Objective: In the LixiLan-G trial, switching to iGlarLixi, a once-daily titratable fixed-ratio combination of insulin glargine 100 units/mL and the glucagon-like peptide 1 receptor agonist (GLP-1 RA) lixisenatide, improved glucose control in type 2 diabetes uncontrolled with GLP-1 RAs over 26 weeks versus continuing prior GLP-1 RA. A prespecified, 26-week, single-arm extension of LixiLan-G aimed to determine the durability of iGlarLixi efficacy and safety over 52 weeks.

Research design and methods: Participants with type 2 diabetes uncontrolled by GLP-1 RAs (glycated hemoglobin [HbA_1c] 7-9% [53-75 mmol/mol]) were initially randomized to switch to iGlarLixi or continue prior GLP-1 RA. Those randomized to iGlarLixi who completed the 26-week primary end point period could continue iGlarLixi open-label treatment over a 26-week extension to assess durability of efficacy and safety.

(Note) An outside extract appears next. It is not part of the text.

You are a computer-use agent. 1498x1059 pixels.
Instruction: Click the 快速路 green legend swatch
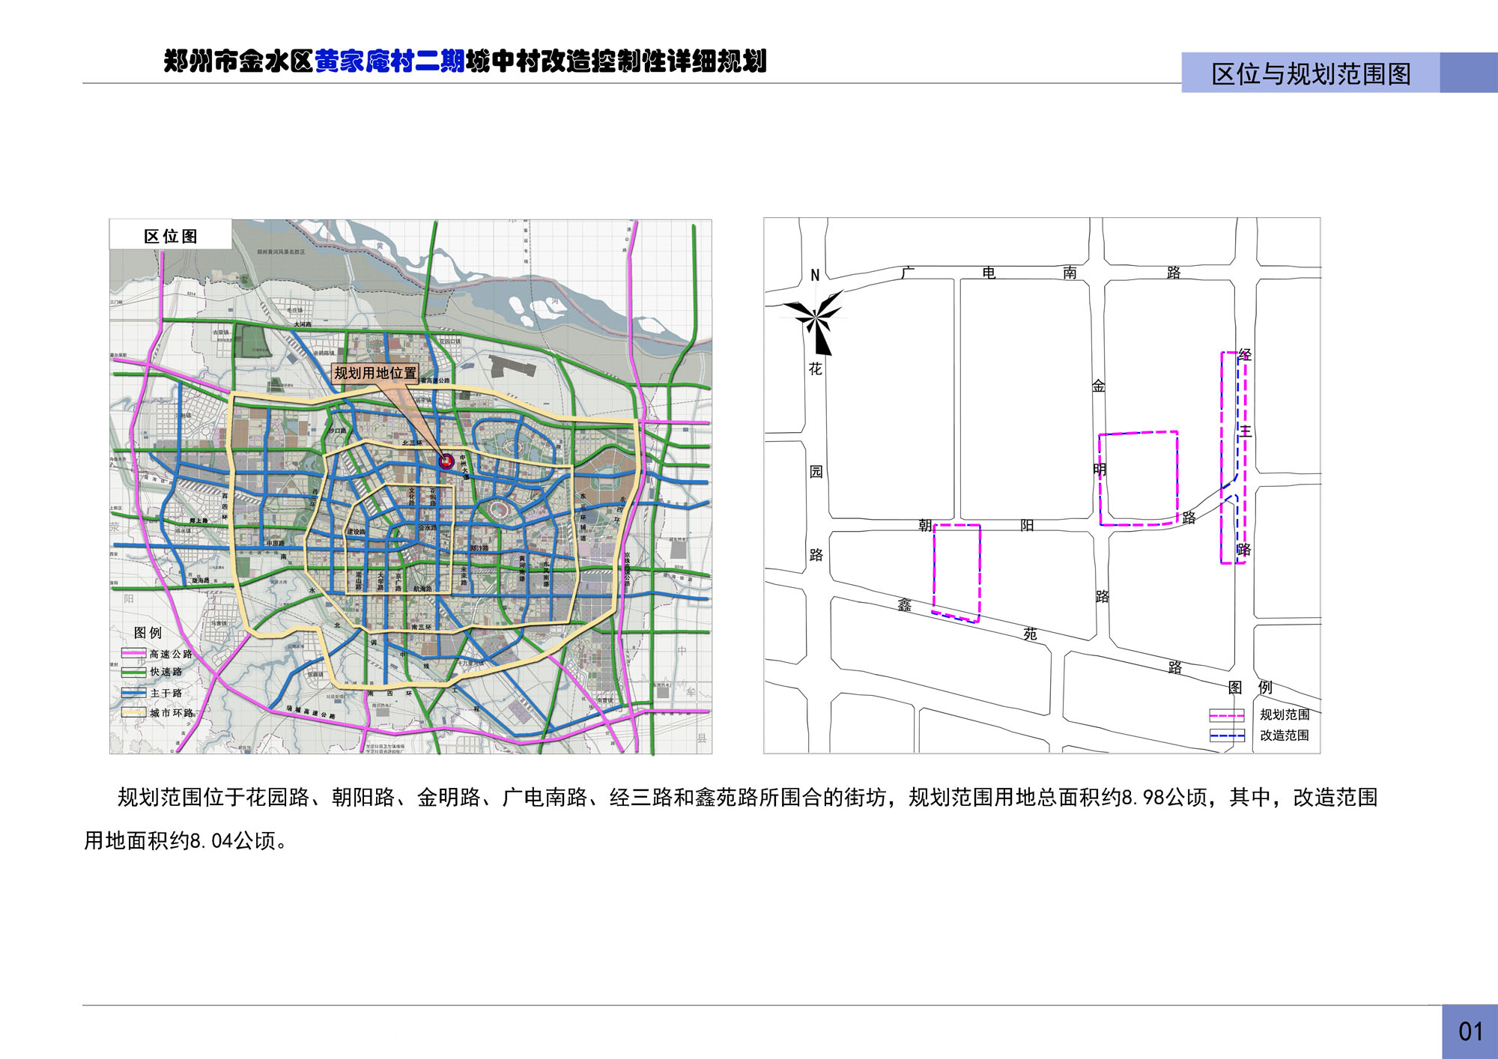[x=133, y=673]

Results: Glycemic control achieved with iGlarLixi at week 26 (mean HbA_1c 6.7% [50 mmol/mol]) was maintained at week 52 (mean HbA_1c 6.7% [50 mmol/mol]; mean ± SD change from baseline at week 52: -1.0 ± 0.9% [11 ± 10 mmol/mol]). Proportions of participants reaching HbA_1c <7% (53 mmol/mol) with iGlarLixi were similar at week 26 (62%) and 52 (64%), as were those reaching this target without documented symptomatic (<3.0 mmol/L) hypoglycemia (57% and 58%). Safety of iGlarLixi was similar at weeks 26 and 52, with low rates of documented symptomatic hypoglycemia and gastrointestinal events.

Conclusions: The efficacy and safety of iGlarLixi at the end of the 26-week randomized treatment period was maintained over the 26-week extension period in the LixiLan-G trial.

Trial registration: ClinicalTrials.gov NCT02787551.

Figure 1

Glycemic target: HbA_1c change from baseline to week 52 (A) and proportion of participants achieving HbA_1c <7% (53 mmol/mol) (B) without documented symptomatic (<3.0 mmol/L) hypoglycemia. LS, least squares; No., number.